Finalmente, colher PBMCs raspando suavemente a superfície do poço com a base ampla de uma ponta de pipeta estéril para desalojar os PBMCs ativados que podem ser aderentes à superfície do poço. Colete o meio basal contendo PBMCs em um tubo de centrífuga de dois mililitros. Lave os poços duas vezes com 300 microliters de 1x DPBS e colete a lavagem no mesmo tubo de dois mililitros.
Centrifugar o tubo de dois mililitros e coletar o supernatante em um tubo fresco de dois mililitros sem perturbar a pelota celular. Armazene o supernatante aspirado a menos 80 graus Celsius para análise de citocina e quimioterapia. Resuspende a pelota de célula restante em 200 microlitres de 1x DPBS.
Este protocolo pode ser usado para estudar células T inatas após a infecção por influenza sem a necessidade de células epiteliais e imunes do mesmo doador.

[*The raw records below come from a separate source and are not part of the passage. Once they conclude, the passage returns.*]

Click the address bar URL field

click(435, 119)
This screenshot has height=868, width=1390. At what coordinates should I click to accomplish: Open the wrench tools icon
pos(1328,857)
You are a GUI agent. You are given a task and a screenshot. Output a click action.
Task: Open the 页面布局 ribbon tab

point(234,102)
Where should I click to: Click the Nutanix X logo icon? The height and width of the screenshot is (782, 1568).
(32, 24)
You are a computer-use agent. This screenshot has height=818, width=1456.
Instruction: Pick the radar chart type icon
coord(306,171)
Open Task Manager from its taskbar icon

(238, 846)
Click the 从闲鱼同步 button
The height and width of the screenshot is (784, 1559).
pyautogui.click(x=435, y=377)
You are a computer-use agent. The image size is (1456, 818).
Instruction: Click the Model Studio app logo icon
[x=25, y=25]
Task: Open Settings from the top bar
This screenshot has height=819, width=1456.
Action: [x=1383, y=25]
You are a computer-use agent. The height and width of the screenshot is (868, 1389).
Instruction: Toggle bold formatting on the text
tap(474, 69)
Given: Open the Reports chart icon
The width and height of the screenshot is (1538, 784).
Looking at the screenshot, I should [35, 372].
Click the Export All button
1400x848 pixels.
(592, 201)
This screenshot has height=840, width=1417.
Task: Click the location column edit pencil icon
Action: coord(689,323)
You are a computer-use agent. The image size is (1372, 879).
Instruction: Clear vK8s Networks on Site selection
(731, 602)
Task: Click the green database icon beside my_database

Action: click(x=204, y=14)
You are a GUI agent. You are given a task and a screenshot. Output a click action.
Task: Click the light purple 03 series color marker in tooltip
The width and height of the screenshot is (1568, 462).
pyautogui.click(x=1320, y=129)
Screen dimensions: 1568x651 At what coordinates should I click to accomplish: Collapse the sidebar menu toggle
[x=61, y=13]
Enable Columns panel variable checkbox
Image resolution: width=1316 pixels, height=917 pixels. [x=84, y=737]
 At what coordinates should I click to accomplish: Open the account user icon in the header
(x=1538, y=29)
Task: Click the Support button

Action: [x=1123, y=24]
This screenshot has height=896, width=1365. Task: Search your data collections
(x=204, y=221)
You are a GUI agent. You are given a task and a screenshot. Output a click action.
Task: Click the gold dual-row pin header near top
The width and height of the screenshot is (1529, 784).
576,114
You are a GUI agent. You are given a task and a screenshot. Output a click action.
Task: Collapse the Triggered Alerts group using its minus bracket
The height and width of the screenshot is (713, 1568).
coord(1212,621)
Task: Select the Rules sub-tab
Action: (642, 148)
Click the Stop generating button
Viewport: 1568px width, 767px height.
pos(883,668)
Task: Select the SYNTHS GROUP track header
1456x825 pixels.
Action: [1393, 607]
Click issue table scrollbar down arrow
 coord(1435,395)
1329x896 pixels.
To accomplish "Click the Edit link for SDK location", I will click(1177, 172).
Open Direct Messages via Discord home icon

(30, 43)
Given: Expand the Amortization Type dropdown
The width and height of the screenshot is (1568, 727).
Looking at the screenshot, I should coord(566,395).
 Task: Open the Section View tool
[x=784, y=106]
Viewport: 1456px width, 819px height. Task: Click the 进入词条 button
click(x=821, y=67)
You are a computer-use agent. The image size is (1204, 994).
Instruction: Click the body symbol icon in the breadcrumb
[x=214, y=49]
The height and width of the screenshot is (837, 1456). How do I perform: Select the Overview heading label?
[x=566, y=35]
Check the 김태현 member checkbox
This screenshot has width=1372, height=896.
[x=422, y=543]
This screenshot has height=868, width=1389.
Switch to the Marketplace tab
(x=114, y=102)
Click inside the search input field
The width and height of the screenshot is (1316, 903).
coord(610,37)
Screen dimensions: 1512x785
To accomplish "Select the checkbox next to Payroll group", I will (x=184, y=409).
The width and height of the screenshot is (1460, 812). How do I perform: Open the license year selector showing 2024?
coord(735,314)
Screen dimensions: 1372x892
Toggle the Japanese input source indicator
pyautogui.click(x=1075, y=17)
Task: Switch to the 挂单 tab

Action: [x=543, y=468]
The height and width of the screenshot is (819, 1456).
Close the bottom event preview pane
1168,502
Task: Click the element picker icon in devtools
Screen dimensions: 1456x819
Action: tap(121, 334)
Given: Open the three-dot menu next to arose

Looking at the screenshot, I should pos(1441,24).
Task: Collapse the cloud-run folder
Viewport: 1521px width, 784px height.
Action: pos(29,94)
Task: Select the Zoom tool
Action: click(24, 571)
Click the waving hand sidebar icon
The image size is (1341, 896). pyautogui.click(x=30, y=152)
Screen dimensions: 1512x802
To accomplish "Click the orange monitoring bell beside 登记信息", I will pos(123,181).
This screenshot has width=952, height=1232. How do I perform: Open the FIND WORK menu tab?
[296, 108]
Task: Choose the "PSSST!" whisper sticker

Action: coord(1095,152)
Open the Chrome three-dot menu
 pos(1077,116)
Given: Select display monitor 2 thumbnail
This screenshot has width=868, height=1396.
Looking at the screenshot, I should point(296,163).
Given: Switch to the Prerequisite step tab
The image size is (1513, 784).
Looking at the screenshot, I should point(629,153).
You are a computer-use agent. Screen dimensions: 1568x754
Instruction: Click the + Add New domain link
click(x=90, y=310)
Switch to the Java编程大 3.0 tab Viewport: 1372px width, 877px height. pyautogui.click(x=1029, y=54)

Uma amostra da progressão esperada dos HNESPCs à medida que crescem na camada alimentador 3T3 é mostrada aqui. Estes foram utilizados para diferenciação na cultura de interface ar/líquido para obter HNECs multicamadas com células funcionais, ciliadas e cálices.
Usando os HNECs, a ativação de células T inatas pode ser investigada usando citometria de fluxo. Esses resultados mostram a detecção de células T invariantes associadas à mucosa, ou células MAIT, V delta um, células Gamma delta T, e as células T assassinas naturais, ou NKT. Essas células foram significativamente aumentadas na cocultura envolvendo HNECs infectados com vírus da gripe.
Essa configuração pode então ser aplicada a outras cepas de vírus da gripe, ou populações de células imunes inatas para observar sua respectiva ativação sob condições de co-cultura com células epiteliais infectadas. O cálculo preciso do número das células epiteliais nasais humanas para garantir que a multiplicidade certa de infecção seja usada é importante para níveis ideais e tempo de ativação. O crosstalk entre células epiteliais e células imunes inatas está cada vez mais ganhando atenção, e isso pode ser aplicado ainda mais a quaisquer outros métodos que envolvam imunologia respiratória aguda ou crônica.